Sebagai informasi, unit Orkes Semi Dangdut HMT-ITB merupakan bagian dari organisasi yang telah eksis sejak tahun 1970-an, sedangkan lagu Erika diketahui diciptakan pada dekade 1980-an. HMT-ITB mengakui adanya kelalaian dalam membawakan lagu tersebut tanpa mempertimbangkan perkembangan norma sosial dan nilai kesusilaan yang berlaku di masyarakat saat ini.

Langkah Evaluasi Internal

Pihak mahasiswa menegaskan bahwa materi yang ditampilkan dalam video tersebut tidak mencerminkan prinsip yang dipegang teguh oleh organisasi kemahasiswaan maupun lingkungan kampus. HMT-ITB menyatakan komitmennya untuk tidak membenarkan segala bentuk tindakan yang berpotensi merendahkan martabat orang lain.

“Kami dengan tegas mengakui bahwa konten dalam penampilan tersebut tidak mencerminkan nilai-nilai yang seharusnya dijunjung oleh lingkungan akademik dan organisasi kemahasiswaan,” jelas pernyataan resmi dari HMT-ITB.

Menindaklanjuti situasi ini, HMT-ITB telah melakukan koordinasi untuk menghapus semua konten video dan audio dari kanal komunikasi resmi mereka. Tindakan ini juga mencakup penghapusan rekaman serupa dari tahun 2020 yang sempat kembali beredar luas di media sosial melalui akun-akun individu.

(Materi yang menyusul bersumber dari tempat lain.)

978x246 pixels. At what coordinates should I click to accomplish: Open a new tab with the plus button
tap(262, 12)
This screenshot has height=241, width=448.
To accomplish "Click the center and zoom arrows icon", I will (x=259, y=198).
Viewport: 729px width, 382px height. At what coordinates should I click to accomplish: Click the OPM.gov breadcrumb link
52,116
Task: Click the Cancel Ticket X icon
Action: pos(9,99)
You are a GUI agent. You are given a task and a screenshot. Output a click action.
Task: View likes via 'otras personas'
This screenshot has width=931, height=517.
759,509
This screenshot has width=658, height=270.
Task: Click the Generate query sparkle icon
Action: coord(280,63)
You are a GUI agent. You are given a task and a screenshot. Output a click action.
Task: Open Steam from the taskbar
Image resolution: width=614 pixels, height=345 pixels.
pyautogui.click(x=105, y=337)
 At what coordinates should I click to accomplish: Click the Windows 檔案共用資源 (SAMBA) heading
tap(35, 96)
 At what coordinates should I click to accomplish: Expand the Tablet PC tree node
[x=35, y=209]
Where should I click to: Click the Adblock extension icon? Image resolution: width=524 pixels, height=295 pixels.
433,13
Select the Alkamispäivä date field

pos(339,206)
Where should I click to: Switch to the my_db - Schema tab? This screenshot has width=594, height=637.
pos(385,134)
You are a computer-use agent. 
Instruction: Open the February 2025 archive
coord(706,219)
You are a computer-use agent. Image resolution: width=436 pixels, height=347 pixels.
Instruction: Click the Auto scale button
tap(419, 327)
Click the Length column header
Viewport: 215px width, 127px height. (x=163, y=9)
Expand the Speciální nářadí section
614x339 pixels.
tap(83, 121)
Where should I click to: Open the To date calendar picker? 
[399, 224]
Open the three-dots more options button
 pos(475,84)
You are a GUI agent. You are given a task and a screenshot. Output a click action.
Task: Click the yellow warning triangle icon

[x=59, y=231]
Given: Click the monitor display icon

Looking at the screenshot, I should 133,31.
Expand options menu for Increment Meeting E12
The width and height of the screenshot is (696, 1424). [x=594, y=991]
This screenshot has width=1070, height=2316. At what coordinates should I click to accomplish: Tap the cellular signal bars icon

Ke depannya, HMT-ITB akan mengadakan evaluasi internal secara menyeluruh terhadap seluruh pelaksanaan program kerja dan pengawasan terhadap karya seni yang ditampilkan. Langkah ini mencakup peninjauan kembali standar serta pedoman organisasi agar tetap selaras dengan etika yang berlaku di lingkungan kampus Institut Teknologi Bandung dan masyarakat luas.